由于药品文本包括用于治疗不同人群的不同疾病的药品以及各种药品的用法用量,药品文本中的实体可以包括:人群,疾病名,药品名,剂量,频次,疗程,给药途径,给药时机,连接词等。
针对药品或疾病的专有性,为了便于对实体进行识别,在本实施例的一些可选实现方式中,可以将实体分类为医药关键实体和医药非关键实体,其中,医药关键实体是医药专属名词,例如,医药关键实体包括:药品名称、疾病名称;医药非关键实体则是非医药专属名词, 其是药品文本中通用的名词,例如,剂量、疗程、给药途径等。
在本实施例的一些可选实现方式中,医药关键实体包括:药品名称、疾病名称;医药非关键实体包括:人群、剂量、频次、疗程、给药途径、给药时机。
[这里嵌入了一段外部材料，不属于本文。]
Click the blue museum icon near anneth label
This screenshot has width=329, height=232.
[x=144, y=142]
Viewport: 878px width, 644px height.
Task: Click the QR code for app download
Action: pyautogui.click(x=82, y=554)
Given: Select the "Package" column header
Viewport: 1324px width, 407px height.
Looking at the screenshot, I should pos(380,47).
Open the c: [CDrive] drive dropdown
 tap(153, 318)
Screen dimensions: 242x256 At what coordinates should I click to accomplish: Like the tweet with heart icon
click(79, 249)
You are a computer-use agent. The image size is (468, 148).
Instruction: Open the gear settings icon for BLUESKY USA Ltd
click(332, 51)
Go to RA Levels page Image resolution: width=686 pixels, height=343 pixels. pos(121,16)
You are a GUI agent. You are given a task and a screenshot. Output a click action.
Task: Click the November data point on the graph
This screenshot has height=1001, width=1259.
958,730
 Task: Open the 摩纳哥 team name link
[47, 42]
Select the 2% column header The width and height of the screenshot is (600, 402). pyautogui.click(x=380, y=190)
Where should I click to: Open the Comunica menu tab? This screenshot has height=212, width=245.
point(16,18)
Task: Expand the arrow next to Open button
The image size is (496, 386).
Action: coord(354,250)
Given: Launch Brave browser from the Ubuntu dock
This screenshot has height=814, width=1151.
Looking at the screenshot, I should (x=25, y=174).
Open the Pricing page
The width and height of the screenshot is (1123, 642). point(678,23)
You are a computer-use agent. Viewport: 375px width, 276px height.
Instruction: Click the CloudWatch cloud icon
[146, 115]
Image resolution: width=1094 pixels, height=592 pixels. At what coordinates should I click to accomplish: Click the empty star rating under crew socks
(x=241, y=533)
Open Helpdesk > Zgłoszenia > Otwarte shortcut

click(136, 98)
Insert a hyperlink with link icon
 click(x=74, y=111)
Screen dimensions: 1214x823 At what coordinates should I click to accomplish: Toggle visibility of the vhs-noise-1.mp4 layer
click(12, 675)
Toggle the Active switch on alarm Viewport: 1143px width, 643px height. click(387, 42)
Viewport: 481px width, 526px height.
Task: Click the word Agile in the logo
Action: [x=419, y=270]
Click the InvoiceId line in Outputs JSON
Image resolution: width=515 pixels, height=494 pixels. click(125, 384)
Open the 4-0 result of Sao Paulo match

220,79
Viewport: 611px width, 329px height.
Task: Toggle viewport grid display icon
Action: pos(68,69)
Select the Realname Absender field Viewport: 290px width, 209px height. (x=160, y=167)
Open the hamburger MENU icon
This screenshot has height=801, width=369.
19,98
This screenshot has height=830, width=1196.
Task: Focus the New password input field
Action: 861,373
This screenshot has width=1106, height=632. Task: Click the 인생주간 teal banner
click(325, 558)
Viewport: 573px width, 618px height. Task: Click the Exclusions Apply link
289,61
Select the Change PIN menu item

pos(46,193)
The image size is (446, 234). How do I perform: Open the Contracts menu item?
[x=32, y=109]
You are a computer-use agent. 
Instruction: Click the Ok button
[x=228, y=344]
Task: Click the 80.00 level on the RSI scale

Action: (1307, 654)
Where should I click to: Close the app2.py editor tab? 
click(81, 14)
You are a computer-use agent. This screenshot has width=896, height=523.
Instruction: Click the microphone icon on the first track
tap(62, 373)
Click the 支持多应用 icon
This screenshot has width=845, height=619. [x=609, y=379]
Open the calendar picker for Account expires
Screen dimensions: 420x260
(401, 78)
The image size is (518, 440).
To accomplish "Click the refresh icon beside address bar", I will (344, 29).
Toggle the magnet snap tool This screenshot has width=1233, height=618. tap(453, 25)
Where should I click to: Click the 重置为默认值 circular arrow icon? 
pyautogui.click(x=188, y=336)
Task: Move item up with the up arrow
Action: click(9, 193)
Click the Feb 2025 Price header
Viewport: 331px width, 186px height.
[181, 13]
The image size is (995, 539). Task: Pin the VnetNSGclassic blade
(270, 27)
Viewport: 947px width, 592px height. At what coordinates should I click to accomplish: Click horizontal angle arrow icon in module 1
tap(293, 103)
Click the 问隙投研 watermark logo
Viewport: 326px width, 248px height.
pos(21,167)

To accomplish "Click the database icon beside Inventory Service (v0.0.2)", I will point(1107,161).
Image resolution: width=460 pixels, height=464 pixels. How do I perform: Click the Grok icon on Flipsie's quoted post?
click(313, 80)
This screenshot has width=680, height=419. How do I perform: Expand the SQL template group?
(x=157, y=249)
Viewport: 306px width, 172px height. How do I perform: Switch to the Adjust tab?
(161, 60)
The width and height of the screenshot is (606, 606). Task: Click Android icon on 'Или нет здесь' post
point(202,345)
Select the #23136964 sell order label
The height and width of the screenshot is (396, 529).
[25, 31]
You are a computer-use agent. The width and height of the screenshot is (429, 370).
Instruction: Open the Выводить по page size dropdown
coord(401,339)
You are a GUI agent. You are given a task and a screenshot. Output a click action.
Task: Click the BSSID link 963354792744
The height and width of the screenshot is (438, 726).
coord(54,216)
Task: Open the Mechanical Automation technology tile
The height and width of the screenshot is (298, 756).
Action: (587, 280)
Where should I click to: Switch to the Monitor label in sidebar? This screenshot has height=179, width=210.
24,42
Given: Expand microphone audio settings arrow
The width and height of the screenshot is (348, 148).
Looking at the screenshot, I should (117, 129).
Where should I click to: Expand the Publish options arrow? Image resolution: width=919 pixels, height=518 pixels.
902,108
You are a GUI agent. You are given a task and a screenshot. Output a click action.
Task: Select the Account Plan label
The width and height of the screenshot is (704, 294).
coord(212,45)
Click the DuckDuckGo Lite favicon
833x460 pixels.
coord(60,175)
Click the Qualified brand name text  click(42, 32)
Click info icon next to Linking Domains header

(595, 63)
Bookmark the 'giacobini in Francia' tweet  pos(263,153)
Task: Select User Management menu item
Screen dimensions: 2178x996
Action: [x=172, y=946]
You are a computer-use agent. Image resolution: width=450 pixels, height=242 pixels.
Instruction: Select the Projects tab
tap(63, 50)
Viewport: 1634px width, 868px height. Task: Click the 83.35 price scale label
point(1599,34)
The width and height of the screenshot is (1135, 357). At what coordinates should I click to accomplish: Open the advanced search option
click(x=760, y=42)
本可选实现方式提供的医药关键实体和医药非关键实体可以涵盖药品说明书中实体的类型,保证了实体类型划分的全面性。
本实施例中识别药品文本中的实体:可以是识别医药关键实体,或者识别医药关键实体和医药非关键实体。针对医药关键实体的识别可以通过字典枚举的方式实现。其中,枚举用于是逐个考察每个实体属于医药关键实体的情况,对医药关键实体中疾病名进行的字典枚举识别是通过一个已维护的疾病的字典表。对于药品文本,遍历这个疾病的字典表,如果字典表里的某个词A在药品文本中,那么药品文本中的词A就被标注为疾病名。
为了便于对实体进行句法解析,可选地,还可以将实体分类为前置条件实体和用法用量实体,其中,前置条件实体用于表示药品、疾病、药品使用或患有某种疾病的主体,例如,人群、疾病名、药品名和前述三者之间的连接词等,前置条件实体包括医药关键实体。用法用量实体是与药品使用有关的实体,例如,频次,疗程,给药途径,给药时机,和前述四者之间的连接词等。
针对不同的药品文本包含的实体不同,其中,一些药品文本可以包括:前置条件实体和用法用量实体;一些药品文本可以包括:用法用量实体。
本实施例中识别药品文本中的实体:可以是识别前置条件实体,或者识别前置条件实体和用法用量实体。
步骤202,采用符合预设规则的字符串,替换实体中医药关键实体,得到替换文本。
本可选实现方式中,由于药品是专属名词,具有一定的复杂性,可以会对后续的药品知识图谱的生成造成影响,因此需要对识别到的医药关键实体进行替换。
医药关键实体的替换过程中,识别到医药关键实体之后,产生与 医药关键实体相应的符合预设规则的字符,并实时记录符合预设规则的字符串与医药关键实体之间的对应关系。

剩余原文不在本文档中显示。